Shares in food-related stocks on the Tokyo Stock Exchange fell Friday, amid expectations of rising imports damaging domestic producers’ earnings. Among the losers were Megmilk Snow Brand and Rokko Butter, which dropped around 2 percent, while shares in Nippon Flour Mills hit a one-month low.
The Japan-EU agreement will “lend momentum to negotiations for the TPP11 and other EPAs [economic partnership agreements],” with investors pricing in increased food imports, Daiwa SB Investments’ Soichiro Monji told the Nikkei.
However, the Japanese economic daily also noted that Japanese food producers would also benefit due to lower prices of imported ingredients.
The agreement was welcomed by the European Business Council (EBC) in Japan, which described it as having a “huge positive effect on trade between both parties.”
“We have always maintained that the EU and Japan have ‘under-traded’ and that a catalyst like a trade agreement of this kind would unleash the real potential between the two economies,” the EBC said in a statement Friday.
The EBC noted estimates by the European Commission that the trade deal could see EU exports to Japan of processed foods increasing by up to 180 percent and chemicals by more than 20 percent.
Yet the European Automobile Manufacturers’ Association was more cautious, saying it would analyze the “full implications” of the agreement for its members.
For Japan, the trade deal also represents a “breakwater” against U.S. pressure for a bilateral deal, according to the Nikkei.
“Should that day come, Japan will be able to hold up the tariff reduction rates it agreed to with the EU on such goods as dairy products, beef, and pork and refuse any further concessions. The EPA with the EU would be the second such card in Tokyo’s hand, following a potential 11-member TPP that excludes Washington,” the newspaper said.
The new pact could also strengthen the push for a TPP without its biggest economy. Representatives of the 11 nations remaining in the Asia-Pacific trade grouping are set to meet Wednesday in Hakone, Japan to discuss how to proceed without U.S. participation, which would reduce the economic size of the pact from 40 percent of global GDP to less than 15 percent.
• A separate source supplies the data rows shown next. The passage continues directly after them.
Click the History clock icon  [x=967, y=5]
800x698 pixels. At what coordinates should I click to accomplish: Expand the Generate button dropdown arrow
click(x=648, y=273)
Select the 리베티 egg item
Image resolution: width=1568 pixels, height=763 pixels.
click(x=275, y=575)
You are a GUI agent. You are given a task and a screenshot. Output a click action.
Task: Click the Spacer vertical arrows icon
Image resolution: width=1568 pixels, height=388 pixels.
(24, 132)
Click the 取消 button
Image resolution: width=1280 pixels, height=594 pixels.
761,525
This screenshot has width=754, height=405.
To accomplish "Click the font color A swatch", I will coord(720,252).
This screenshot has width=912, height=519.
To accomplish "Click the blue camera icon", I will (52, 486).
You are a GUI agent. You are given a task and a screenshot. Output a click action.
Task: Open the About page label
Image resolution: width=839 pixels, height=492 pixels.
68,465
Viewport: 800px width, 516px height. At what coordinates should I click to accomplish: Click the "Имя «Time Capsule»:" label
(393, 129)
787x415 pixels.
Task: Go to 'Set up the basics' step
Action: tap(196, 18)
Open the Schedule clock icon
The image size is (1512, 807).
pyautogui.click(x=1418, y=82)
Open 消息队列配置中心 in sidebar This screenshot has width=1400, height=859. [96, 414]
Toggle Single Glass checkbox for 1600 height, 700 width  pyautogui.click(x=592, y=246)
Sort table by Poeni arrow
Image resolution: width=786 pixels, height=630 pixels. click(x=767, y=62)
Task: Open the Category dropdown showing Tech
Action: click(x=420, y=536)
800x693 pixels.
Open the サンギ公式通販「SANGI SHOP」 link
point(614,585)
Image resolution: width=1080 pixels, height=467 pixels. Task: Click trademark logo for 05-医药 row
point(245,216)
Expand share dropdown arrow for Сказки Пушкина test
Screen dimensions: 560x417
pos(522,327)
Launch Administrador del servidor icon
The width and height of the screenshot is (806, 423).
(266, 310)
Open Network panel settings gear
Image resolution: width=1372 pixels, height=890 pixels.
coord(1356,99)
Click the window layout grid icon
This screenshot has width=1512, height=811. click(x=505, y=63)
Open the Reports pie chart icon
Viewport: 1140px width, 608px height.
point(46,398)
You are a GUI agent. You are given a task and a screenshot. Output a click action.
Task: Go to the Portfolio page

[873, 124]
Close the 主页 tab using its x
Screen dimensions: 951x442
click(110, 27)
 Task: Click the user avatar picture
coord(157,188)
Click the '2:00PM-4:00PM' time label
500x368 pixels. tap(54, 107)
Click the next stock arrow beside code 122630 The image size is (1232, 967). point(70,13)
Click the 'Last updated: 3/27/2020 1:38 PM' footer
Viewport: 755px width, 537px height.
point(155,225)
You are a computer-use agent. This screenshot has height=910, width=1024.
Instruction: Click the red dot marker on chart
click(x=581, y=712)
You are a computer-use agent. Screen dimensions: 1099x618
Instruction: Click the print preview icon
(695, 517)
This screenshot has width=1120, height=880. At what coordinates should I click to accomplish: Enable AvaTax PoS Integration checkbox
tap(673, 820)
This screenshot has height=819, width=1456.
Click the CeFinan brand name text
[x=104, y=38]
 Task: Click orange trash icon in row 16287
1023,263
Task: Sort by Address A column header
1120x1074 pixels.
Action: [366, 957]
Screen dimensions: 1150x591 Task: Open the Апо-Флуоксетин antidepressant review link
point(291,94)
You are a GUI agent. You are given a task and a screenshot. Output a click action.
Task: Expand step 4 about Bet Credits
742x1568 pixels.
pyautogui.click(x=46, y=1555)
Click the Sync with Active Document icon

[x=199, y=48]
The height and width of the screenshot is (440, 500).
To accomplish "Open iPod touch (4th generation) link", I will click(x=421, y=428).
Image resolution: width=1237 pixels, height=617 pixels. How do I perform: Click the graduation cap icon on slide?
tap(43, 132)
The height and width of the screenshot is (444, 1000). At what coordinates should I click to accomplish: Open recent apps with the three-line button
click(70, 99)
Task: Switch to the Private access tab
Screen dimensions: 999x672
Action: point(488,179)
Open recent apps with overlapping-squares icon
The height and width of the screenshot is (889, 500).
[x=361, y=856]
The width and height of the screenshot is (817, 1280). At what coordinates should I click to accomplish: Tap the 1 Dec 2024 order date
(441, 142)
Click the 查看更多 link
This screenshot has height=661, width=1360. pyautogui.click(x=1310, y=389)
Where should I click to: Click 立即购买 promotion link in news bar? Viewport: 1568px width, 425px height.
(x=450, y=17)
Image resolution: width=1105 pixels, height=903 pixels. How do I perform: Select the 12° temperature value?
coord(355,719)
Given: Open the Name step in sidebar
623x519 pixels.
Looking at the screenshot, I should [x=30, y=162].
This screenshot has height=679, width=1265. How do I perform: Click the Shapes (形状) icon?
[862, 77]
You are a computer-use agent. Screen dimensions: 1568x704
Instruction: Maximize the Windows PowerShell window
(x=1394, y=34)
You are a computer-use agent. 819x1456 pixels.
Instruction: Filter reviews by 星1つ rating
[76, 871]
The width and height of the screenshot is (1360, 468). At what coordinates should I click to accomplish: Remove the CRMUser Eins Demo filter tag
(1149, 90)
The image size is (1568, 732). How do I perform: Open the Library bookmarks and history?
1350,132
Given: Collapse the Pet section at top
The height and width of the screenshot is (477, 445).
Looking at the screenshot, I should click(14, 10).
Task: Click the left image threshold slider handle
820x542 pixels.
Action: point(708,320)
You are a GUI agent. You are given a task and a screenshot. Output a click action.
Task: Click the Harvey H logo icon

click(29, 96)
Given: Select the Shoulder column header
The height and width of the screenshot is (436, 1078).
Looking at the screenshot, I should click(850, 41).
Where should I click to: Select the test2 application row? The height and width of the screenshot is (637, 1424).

According to the Nikkei, Japan hopes to reach a general agreement among the TPP11 by year-end, minimizing changes to the original agreement. As such, it avoided going lower than it did in the TPP on cheese imports with the EU, compromising instead with a low-tariff import quota.
Abe described the EU pact as “a major pillar in our economic growth under Abenomics,” helping give the nation’s sheltered farm sector another push toward reform.
Yet potholes remain, including the sensitive issue of investor protection. Brussels has reportedly rejected the use of traditional investor-state dispute settlement tribunals, yet Tokyo is not keen on specific investment courts.
However, should the parties overcome such issues, a detailed agreement is expected by year-end, with Juncker aiming to have the pact in effect by 2019, pending ratification by the European Parliament and the EU’s 28 member nations, along with Japan’s Diet. After the EU’s experience with its Canada free trade deal, ratification might not be a trouble-free process.
But for the Abe administration, a win on free trade with Europe and the TPP could demonstrate its ability to achieve economic reform, amid domestic political challenges including the recent rise of Tokyo Governor Yuriko Koike.
With net exports contributing to around three-quarters of Japan’s total GDP growth in the last five quarters, another export boost could prove vital in sustaining Japan’s longest expansion in a decade and helping ensure Abe’s political longevity.